• **Task to carry out**
Below are the entries; return exactly the line with "SPORT NEWS (45, 572)" and every later line, without anything else.

• **Provided entries**
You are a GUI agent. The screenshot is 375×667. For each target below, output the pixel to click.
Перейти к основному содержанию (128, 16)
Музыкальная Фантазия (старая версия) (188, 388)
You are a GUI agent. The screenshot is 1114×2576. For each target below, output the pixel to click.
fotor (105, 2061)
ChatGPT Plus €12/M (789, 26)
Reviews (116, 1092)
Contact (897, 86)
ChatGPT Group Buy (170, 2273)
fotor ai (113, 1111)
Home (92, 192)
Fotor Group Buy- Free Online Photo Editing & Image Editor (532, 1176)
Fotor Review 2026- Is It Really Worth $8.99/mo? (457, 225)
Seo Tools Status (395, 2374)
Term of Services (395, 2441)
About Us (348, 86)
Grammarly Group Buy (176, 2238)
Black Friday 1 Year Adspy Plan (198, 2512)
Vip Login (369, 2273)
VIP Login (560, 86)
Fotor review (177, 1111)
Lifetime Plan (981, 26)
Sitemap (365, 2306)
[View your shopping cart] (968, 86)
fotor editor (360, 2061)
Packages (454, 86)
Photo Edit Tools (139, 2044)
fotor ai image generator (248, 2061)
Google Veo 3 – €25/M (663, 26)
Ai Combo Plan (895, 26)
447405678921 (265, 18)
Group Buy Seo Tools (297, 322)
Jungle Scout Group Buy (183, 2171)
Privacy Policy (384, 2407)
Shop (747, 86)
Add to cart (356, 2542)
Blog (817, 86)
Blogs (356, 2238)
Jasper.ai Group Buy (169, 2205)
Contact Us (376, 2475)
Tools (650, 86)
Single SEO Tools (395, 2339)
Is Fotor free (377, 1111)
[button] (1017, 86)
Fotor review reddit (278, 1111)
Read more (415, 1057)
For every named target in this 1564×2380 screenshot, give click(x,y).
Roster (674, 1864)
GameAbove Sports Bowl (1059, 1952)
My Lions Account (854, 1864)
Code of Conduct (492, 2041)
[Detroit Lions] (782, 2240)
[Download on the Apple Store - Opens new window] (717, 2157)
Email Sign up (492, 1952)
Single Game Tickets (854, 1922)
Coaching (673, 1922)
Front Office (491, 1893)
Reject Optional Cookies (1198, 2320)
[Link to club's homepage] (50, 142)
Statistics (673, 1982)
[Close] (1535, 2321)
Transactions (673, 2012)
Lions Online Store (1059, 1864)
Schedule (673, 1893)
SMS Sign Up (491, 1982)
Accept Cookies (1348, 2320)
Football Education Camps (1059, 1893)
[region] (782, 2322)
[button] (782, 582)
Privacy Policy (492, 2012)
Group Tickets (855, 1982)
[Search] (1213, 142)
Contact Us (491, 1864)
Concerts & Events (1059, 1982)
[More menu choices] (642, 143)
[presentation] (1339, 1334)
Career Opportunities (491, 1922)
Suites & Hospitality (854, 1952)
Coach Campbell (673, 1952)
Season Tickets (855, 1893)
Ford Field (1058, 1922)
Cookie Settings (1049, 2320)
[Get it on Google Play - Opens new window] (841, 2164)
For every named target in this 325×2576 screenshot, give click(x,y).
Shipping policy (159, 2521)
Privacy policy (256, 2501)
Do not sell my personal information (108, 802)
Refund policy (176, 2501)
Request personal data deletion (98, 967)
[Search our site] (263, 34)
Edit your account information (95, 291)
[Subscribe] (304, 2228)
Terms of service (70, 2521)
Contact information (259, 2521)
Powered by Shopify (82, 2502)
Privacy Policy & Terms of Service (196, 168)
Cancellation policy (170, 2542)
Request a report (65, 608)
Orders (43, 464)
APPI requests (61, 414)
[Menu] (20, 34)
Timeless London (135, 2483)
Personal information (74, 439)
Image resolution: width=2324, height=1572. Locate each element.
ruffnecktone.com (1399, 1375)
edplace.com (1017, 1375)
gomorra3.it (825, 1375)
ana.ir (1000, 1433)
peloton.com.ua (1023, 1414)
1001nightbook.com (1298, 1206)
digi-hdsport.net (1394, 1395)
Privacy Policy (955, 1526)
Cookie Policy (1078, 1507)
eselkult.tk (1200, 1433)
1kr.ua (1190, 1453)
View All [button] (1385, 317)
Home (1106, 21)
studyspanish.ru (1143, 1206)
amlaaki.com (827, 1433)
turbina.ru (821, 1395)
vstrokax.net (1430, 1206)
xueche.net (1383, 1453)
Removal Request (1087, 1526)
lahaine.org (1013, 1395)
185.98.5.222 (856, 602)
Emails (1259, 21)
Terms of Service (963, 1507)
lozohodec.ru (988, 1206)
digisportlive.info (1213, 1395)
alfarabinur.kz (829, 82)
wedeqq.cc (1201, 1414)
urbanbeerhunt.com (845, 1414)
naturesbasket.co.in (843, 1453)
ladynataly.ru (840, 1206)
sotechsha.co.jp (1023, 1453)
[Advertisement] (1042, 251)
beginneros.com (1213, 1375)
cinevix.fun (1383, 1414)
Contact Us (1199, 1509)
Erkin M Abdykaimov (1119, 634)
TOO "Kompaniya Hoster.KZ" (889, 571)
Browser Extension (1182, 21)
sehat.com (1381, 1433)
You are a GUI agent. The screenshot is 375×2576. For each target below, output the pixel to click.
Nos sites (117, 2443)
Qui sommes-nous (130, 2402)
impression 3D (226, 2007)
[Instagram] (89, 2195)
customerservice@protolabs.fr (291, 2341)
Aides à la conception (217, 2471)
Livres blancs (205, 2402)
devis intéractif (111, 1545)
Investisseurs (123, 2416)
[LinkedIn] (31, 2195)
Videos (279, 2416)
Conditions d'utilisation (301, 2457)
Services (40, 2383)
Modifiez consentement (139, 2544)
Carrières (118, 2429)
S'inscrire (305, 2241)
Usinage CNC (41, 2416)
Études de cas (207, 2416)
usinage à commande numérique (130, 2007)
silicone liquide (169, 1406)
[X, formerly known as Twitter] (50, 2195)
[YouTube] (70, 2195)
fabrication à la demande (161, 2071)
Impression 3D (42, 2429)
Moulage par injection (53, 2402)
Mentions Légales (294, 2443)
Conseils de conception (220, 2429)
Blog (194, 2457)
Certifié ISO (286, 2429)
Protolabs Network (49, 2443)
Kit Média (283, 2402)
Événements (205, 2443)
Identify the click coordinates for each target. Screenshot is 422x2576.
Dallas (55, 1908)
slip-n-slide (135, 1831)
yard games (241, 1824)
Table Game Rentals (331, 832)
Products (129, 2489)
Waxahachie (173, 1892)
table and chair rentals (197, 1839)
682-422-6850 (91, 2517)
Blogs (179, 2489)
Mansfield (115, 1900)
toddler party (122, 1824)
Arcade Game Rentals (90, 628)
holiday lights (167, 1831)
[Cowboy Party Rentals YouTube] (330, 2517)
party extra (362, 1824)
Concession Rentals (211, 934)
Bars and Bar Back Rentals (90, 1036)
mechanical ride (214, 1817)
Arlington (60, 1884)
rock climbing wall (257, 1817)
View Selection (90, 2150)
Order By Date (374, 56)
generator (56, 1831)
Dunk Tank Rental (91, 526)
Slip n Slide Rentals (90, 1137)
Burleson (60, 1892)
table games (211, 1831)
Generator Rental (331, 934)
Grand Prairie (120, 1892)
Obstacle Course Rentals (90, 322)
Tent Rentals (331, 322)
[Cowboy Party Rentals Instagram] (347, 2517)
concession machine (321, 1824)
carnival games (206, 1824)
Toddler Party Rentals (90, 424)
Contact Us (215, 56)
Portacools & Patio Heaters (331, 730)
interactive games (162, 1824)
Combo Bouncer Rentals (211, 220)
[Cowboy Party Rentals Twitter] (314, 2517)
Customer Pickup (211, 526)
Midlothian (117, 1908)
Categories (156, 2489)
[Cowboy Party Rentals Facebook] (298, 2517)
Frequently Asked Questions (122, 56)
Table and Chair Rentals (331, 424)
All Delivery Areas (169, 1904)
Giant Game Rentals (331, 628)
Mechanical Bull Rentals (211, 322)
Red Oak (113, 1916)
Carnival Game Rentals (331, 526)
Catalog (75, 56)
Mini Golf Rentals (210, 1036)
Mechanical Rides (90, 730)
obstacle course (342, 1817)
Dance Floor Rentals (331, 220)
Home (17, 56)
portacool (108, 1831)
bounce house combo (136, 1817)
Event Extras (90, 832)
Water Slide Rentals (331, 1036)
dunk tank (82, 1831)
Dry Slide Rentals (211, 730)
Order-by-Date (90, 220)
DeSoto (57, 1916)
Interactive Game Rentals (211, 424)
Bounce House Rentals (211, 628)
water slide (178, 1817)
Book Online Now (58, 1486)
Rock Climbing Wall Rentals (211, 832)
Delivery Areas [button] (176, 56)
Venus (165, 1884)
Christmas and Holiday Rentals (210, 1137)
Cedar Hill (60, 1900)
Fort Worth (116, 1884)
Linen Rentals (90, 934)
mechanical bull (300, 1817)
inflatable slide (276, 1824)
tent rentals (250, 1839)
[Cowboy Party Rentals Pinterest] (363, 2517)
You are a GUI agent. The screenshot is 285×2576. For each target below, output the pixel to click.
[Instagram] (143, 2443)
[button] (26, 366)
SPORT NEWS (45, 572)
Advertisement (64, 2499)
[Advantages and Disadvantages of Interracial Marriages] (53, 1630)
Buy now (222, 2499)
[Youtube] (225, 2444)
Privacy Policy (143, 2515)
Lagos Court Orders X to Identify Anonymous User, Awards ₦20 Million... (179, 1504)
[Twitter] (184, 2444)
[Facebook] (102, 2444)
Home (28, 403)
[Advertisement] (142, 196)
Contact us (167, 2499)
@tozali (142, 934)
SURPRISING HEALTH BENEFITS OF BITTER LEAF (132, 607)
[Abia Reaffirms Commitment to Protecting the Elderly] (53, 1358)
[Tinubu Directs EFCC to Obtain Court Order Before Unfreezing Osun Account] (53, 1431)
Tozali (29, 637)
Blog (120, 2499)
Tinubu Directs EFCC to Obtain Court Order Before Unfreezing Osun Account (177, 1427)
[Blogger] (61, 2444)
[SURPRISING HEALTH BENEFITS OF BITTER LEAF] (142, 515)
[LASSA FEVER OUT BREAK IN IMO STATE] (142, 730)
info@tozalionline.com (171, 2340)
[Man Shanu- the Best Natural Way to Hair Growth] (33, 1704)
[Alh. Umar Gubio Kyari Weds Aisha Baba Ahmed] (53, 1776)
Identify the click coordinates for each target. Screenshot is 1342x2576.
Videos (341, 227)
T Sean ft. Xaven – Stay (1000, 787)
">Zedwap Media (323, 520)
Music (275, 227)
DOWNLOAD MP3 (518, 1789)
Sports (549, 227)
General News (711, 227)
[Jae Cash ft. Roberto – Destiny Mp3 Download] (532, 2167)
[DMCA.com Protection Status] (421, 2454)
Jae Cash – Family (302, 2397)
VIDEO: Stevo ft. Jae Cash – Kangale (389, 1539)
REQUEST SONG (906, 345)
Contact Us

• **Exercise solution**
SPORT NEWS (45, 572)
Advertisement (64, 2499)
[Advantages and Disadvantages of Interracial Marriages] (53, 1630)
Buy now (222, 2499)
[Youtube] (225, 2444)
Privacy Policy (143, 2515)
Lagos Court Orders X to Identify Anonymous User, Awards ₦20 Million... (179, 1504)
[Twitter] (184, 2444)
[Facebook] (102, 2444)
Home (28, 403)
[Advertisement] (142, 196)
Contact us (167, 2499)
@tozali (142, 934)
SURPRISING HEALTH BENEFITS OF BITTER LEAF (132, 607)
[Abia Reaffirms Commitment to Protecting the Elderly] (53, 1358)
[Tinubu Directs EFCC to Obtain Court Order Before Unfreezing Osun Account] (53, 1431)
Tozali (29, 637)
Blog (120, 2499)
Tinubu Directs EFCC to Obtain Court Order Before Unfreezing Osun Account (177, 1427)
[Blogger] (61, 2444)
[SURPRISING HEALTH BENEFITS OF BITTER LEAF] (142, 515)
[LASSA FEVER OUT BREAK IN IMO STATE] (142, 730)
info@tozalionline.com (171, 2340)
[Man Shanu- the Best Natural Way to Hair Growth] (33, 1704)
[Alh. Umar Gubio Kyari Weds Aisha Baba Ahmed] (53, 1776)
Identify the click coordinates for each target. Screenshot is 1342x2576.
Videos (341, 227)
T Sean ft. Xaven – Stay (1000, 787)
">Zedwap Media (323, 520)
Music (275, 227)
DOWNLOAD MP3 (518, 1789)
Sports (549, 227)
General News (711, 227)
[Jae Cash ft. Roberto – Destiny Mp3 Download] (532, 2167)
[DMCA.com Protection Status] (421, 2454)
Jae Cash – Family (302, 2397)
VIDEO: Stevo ft. Jae Cash – Kangale (389, 1539)
REQUEST SONG (906, 345)
Contact Us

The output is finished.